* **CONSIGNE A**
D'après le témoignage sur la marche étudiante du 25 janvier 1994 à Alger, pourquoi les organisateurs ont-ils choisi de manifester dans la capitale ?

* **TEXTE EXTRAIT**
Marche des étudiants le 25 janvier 1994 à Alger, témoignage de Saddek Hadjou
Le 25 janvier nous renvoie constamment à la fameuse marche de 1990 organisée par le Mouvement Culturel Berbère (MCB) à Alger pour la revendication traditionnelle à savoir la reconnaissance de Tamzazight comme langue nationale et officielle. A l’université d’Alger, la contestation berbériste et démocratique s’est focalisée, pendant une grande partie des années 90, autour du collectif culturel indépendant Tagharma (civilisation) qui agissait à l’université de Bouzaréah, rebaptisée, quelques années plus tard par les étudiants, «Université Mouloud Mammeri». Dans cette contribution, je souhaite revenir sur les préparatifs de la commémoration de la journée du 25 janvier 1994 à Alger.
Le collectif culturel Tagharma, par le biais de ses animateurs, a pris l’initiative de contacter d’autres collectifs, déjà existants et quelques étudiants, pour les associer à cette grande manifestation démocratique et pacifique. Des réunions de préparation et de concertation ont été organisées à la cité universitaire de Bab Ezzouar, Hydra, campus de Bouzaréah, Fac centrale…pour arriver à établir un consensus entre les différents acteurs et sensibilités politiques de l’époque. Mon ami Khaled Tazaghart a beaucoup œuvré dans ce sens pour constituer un large rassemblement. Notre objectif était de créer un événement médiatique sur Alger où l’état d’urgence est instauré depuis deux ans, et enfin donner une dimension nationale à la revendication berbère en organisant une manifestation dans la capitale pour briser le mur de la peur. En janvier 1994, quelques journalistes étrangers étaient à Alger pour couvrir un événement organisé par le pouvoir algérien.
Nous avons par la suite concentré toute notre énergie sur la communication pour informer le plus largement possible, au sein des campus universitaires, cités universitaires et les différents quartiers d’Alger. Pour ce faire, nous nous sommes appuyés sur les animateurs des collectifs culturels, des militants habitants les quartiers d’Alger (Delly Brahim, Bab El oued, Ben Aknoun, Bab ezzouar, Alger-centre, Sidi M’hammed….) et enfin, nous avons sollicité l’apport et l’aide des camarades militants de partis politiques proches de nous (FFS, PST, PT…). Avec toutes les difficultés rencontrées et risques encourus, l’information est bien passée. Les autorités ont essayé, maintes fois, de nous dissuader par toutes sortes de pression et d’intimidations à notre encontre (menaces verbales, envoi des émissaires, rumeurs sur la répression…). Malgré notre jeune âge et notre inexpérience, nous croyions à notre combat, ce qui nous a aidé à tenir et à maintenir notre initiative et notre détermination pour réussir cette fête démocratique en plein centre d’Alger.

* **ENTRÉES AFFICHÉES**
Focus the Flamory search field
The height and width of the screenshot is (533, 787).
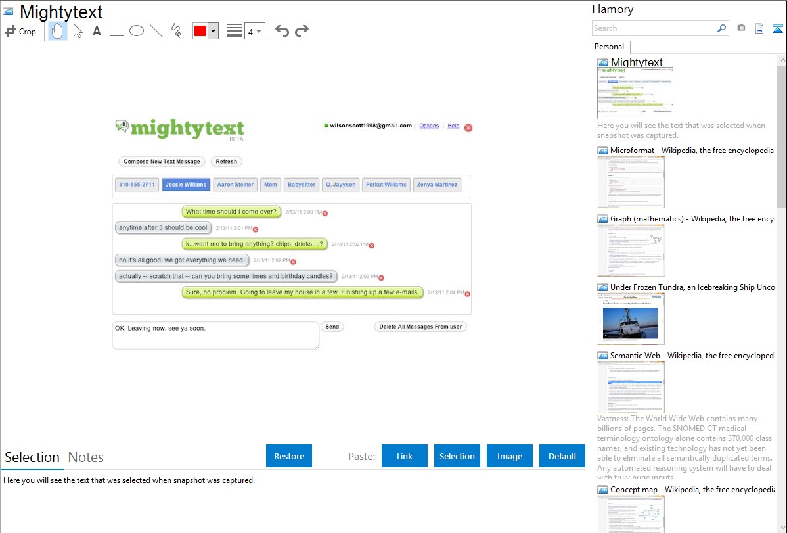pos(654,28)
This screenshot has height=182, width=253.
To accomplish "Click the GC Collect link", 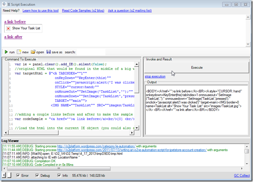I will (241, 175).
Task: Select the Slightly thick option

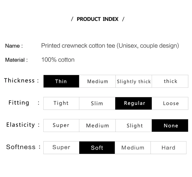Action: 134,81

* **CONSIGNE B**
Extrayez des entrées chaque ligne contenant la chaîne "height", en tenant compte de la casse.

* **RÉPONSE COMPLÈTE A**
Ils voulaient donner une dimension nationale à la revendication berbère et briser le mur de la peur. Ils cherchaient aussi à créer un événement médiatique à Alger, où l'état d'urgence était instauré depuis deux ans.

* **RÉPONSE COMPLÈTE B**
The height and width of the screenshot is (533, 787).
This screenshot has height=182, width=253.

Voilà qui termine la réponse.